╭─ Supplied material
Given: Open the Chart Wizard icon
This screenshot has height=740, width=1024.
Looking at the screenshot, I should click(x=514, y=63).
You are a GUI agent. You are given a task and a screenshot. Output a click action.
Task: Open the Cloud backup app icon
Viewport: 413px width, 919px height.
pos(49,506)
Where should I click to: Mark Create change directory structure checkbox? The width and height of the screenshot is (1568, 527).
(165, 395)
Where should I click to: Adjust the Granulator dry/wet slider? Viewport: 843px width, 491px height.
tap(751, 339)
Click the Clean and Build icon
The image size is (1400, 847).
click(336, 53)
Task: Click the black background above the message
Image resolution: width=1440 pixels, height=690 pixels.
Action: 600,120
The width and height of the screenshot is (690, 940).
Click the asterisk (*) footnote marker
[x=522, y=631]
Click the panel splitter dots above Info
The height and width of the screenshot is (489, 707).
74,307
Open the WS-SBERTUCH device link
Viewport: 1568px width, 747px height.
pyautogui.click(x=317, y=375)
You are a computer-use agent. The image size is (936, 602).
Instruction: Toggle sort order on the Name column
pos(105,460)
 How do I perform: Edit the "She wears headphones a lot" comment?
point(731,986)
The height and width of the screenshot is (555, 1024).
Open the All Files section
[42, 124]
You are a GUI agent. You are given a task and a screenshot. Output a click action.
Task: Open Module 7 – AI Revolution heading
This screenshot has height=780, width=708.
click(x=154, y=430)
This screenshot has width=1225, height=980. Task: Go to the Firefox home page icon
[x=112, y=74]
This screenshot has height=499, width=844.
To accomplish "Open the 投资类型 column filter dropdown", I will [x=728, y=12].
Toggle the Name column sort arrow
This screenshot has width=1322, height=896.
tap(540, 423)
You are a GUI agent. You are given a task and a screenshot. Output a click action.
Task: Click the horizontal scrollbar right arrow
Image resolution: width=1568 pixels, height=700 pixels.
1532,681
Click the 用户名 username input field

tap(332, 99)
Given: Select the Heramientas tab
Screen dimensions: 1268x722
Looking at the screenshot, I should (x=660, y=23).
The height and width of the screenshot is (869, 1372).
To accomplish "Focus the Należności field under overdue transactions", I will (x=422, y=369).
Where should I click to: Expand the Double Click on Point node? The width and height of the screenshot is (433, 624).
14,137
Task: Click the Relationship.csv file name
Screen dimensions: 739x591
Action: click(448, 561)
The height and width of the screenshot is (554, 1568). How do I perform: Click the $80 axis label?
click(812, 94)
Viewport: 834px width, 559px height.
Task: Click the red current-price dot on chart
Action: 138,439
╰─
Write out every entry word for word.

Given: Open the Chart Wizard icon
This screenshot has height=740, width=1024.
Looking at the screenshot, I should click(x=514, y=63).
You are a GUI agent. You are given a task and a screenshot. Output a click action.
Task: Open the Cloud backup app icon
Viewport: 413px width, 919px height.
pos(49,506)
Where should I click to: Mark Create change directory structure checkbox? The width and height of the screenshot is (1568, 527).
(165, 395)
Where should I click to: Adjust the Granulator dry/wet slider? Viewport: 843px width, 491px height.
tap(751, 339)
Click the Clean and Build icon
The image size is (1400, 847).
click(336, 53)
Task: Click the black background above the message
Image resolution: width=1440 pixels, height=690 pixels.
Action: 600,120
The width and height of the screenshot is (690, 940).
Click the asterisk (*) footnote marker
[x=522, y=631]
Click the panel splitter dots above Info
The height and width of the screenshot is (489, 707).
74,307
Open the WS-SBERTUCH device link
Viewport: 1568px width, 747px height.
pyautogui.click(x=317, y=375)
You are a computer-use agent. The image size is (936, 602).
Instruction: Toggle sort order on the Name column
pos(105,460)
 How do I perform: Edit the "She wears headphones a lot" comment?
point(731,986)
The height and width of the screenshot is (555, 1024).
Open the All Files section
[42, 124]
You are a GUI agent. You are given a task and a screenshot. Output a click action.
Task: Open Module 7 – AI Revolution heading
This screenshot has height=780, width=708.
click(x=154, y=430)
This screenshot has width=1225, height=980. Task: Go to the Firefox home page icon
[x=112, y=74]
This screenshot has height=499, width=844.
To accomplish "Open the 投资类型 column filter dropdown", I will [x=728, y=12].
Toggle the Name column sort arrow
This screenshot has width=1322, height=896.
tap(540, 423)
You are a GUI agent. You are given a task and a screenshot. Output a click action.
Task: Click the horizontal scrollbar right arrow
Image resolution: width=1568 pixels, height=700 pixels.
1532,681
Click the 用户名 username input field

tap(332, 99)
Given: Select the Heramientas tab
Screen dimensions: 1268x722
Looking at the screenshot, I should (x=660, y=23).
The height and width of the screenshot is (869, 1372).
To accomplish "Focus the Należności field under overdue transactions", I will (x=422, y=369).
Where should I click to: Expand the Double Click on Point node? The width and height of the screenshot is (433, 624).
14,137
Task: Click the Relationship.csv file name
Screen dimensions: 739x591
Action: click(448, 561)
The height and width of the screenshot is (554, 1568). How do I perform: Click the $80 axis label?
click(812, 94)
Viewport: 834px width, 559px height.
Task: Click the red current-price dot on chart
Action: 138,439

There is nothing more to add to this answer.